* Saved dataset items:

▬▬▬▬▬▬

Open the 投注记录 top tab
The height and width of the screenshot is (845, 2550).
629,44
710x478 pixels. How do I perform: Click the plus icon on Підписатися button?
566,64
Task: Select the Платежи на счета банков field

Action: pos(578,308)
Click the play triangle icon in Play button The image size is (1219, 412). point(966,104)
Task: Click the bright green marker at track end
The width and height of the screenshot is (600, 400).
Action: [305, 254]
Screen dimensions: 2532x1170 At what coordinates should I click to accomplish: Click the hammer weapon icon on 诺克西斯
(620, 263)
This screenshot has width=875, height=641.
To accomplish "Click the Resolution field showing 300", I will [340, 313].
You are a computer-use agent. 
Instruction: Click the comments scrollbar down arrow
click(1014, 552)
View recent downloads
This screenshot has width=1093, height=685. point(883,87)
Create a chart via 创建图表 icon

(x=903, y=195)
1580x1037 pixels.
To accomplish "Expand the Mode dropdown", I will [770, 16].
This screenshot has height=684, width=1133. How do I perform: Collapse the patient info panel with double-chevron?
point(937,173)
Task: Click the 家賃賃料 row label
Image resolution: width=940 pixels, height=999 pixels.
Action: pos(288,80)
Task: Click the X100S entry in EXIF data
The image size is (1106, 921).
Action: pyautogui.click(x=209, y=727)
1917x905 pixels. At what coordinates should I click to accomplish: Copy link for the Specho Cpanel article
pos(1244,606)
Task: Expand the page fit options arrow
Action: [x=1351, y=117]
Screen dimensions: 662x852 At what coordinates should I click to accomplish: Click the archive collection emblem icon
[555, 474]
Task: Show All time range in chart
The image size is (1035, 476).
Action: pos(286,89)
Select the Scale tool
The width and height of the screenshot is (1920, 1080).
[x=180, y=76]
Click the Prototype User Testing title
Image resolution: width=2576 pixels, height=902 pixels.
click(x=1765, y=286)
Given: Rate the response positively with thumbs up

▬▬▬▬▬▬

Please update the records by replacing "Image resolution" with "Display resolution" wherever it occurs, leaving everything else unchanged.

* OUTPUT OF THE TASK:
Open the 投注记录 top tab
The height and width of the screenshot is (845, 2550).
629,44
710x478 pixels. How do I perform: Click the plus icon on Підписатися button?
566,64
Task: Select the Платежи на счета банков field

Action: pos(578,308)
Click the play triangle icon in Play button The image size is (1219, 412). point(966,104)
Task: Click the bright green marker at track end
The width and height of the screenshot is (600, 400).
Action: [305, 254]
Screen dimensions: 2532x1170 At what coordinates should I click to accomplish: Click the hammer weapon icon on 诺克西斯
(620, 263)
This screenshot has width=875, height=641.
To accomplish "Click the Resolution field showing 300", I will [340, 313].
You are a computer-use agent. 
Instruction: Click the comments scrollbar down arrow
click(1014, 552)
View recent downloads
This screenshot has width=1093, height=685. point(883,87)
Create a chart via 创建图表 icon

(x=903, y=195)
1580x1037 pixels.
To accomplish "Expand the Mode dropdown", I will [770, 16].
This screenshot has height=684, width=1133. How do I perform: Collapse the patient info panel with double-chevron?
point(937,173)
Task: Click the 家賃賃料 row label
Display resolution: width=940 pixels, height=999 pixels.
Action: pos(288,80)
Task: Click the X100S entry in EXIF data
The image size is (1106, 921).
Action: pyautogui.click(x=209, y=727)
1917x905 pixels. At what coordinates should I click to accomplish: Copy link for the Specho Cpanel article
pos(1244,606)
Task: Expand the page fit options arrow
Action: [x=1351, y=117]
Screen dimensions: 662x852 At what coordinates should I click to accomplish: Click the archive collection emblem icon
[555, 474]
Task: Show All time range in chart
The image size is (1035, 476).
Action: pos(286,89)
Select the Scale tool
The width and height of the screenshot is (1920, 1080).
[x=180, y=76]
Click the Prototype User Testing title
Display resolution: width=2576 pixels, height=902 pixels.
click(x=1765, y=286)
Given: Rate the response positively with thumbs up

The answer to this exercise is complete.